→ **What you should do**:
Update the passage of the PyTorch forum excerpt below that runs from "Oh, that’s not" up to and including "you install PyTorch)?", changing "debugging" to "troubleshooting", and give it in full.

Could you run your code with CUDA_LAUNCH_BLOCKING=1 python script.py args and post the stack trace here again, please?

1 Like

Thank you very much, now, I do not get any errors. :+1: Could you please briefly explain what was the issue and the effect of this parameter as I’d like to learn the insight to get more knowledge about PyTorch?

Oh, that’s not the solution for the issue.
The command blocks each CUDA call, which is originally called asynchronously, so it’s just useful for debugging.

Could you give me the shapes of train_data and train_labels so that I could run the code on my machine?
Also, which setup are you using (PyTorch version, CUDA, cudnn, how did you install PyTorch)?

→ **Record excerpts**:
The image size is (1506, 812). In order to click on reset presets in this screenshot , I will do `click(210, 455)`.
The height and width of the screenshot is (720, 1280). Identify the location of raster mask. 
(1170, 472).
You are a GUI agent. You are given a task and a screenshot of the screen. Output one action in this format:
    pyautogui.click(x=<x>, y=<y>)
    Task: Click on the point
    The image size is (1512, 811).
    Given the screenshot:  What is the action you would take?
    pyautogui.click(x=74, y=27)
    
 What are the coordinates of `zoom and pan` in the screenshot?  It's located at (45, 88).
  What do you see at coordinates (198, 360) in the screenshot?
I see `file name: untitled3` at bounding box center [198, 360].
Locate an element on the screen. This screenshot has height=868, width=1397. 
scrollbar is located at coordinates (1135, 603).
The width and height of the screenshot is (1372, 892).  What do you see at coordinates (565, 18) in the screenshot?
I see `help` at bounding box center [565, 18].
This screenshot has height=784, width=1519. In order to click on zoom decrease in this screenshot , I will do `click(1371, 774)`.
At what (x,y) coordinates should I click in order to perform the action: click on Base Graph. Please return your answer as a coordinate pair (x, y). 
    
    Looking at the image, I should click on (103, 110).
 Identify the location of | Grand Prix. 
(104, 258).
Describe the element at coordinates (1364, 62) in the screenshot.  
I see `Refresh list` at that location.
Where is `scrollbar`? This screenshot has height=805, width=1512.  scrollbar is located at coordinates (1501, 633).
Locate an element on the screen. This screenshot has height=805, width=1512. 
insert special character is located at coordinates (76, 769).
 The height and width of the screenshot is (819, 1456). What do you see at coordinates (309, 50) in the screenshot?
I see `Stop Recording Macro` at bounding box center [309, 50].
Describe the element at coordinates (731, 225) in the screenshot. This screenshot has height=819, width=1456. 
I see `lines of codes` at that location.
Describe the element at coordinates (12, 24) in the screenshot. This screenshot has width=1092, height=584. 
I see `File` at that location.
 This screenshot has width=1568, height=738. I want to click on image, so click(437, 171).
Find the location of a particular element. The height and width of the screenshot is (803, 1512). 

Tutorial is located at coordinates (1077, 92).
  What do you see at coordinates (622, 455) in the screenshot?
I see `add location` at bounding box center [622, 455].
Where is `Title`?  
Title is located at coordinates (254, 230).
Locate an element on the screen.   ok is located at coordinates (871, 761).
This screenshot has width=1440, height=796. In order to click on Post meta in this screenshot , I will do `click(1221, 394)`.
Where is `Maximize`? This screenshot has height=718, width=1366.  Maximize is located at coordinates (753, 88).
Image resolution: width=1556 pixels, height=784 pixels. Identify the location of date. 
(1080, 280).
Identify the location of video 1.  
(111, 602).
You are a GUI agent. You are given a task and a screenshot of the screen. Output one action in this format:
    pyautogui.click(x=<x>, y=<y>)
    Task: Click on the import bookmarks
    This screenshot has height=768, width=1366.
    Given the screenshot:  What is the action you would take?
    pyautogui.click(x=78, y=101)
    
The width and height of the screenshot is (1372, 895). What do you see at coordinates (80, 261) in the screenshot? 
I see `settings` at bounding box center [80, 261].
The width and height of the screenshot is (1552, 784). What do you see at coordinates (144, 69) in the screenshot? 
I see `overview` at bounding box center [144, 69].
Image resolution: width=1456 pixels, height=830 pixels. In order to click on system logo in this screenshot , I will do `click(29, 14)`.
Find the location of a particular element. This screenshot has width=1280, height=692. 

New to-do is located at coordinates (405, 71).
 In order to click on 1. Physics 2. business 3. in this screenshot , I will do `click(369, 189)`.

→ **Reply**:
Oh, that’s not the solution for the issue.
The command blocks each CUDA call, which is originally called asynchronously, so it’s just useful for troubleshooting.

Could you give me the shapes of train_data and train_labels so that I could run the code on my machine?
Also, which setup are you using (PyTorch version, CUDA, cudnn, how did you install PyTorch)?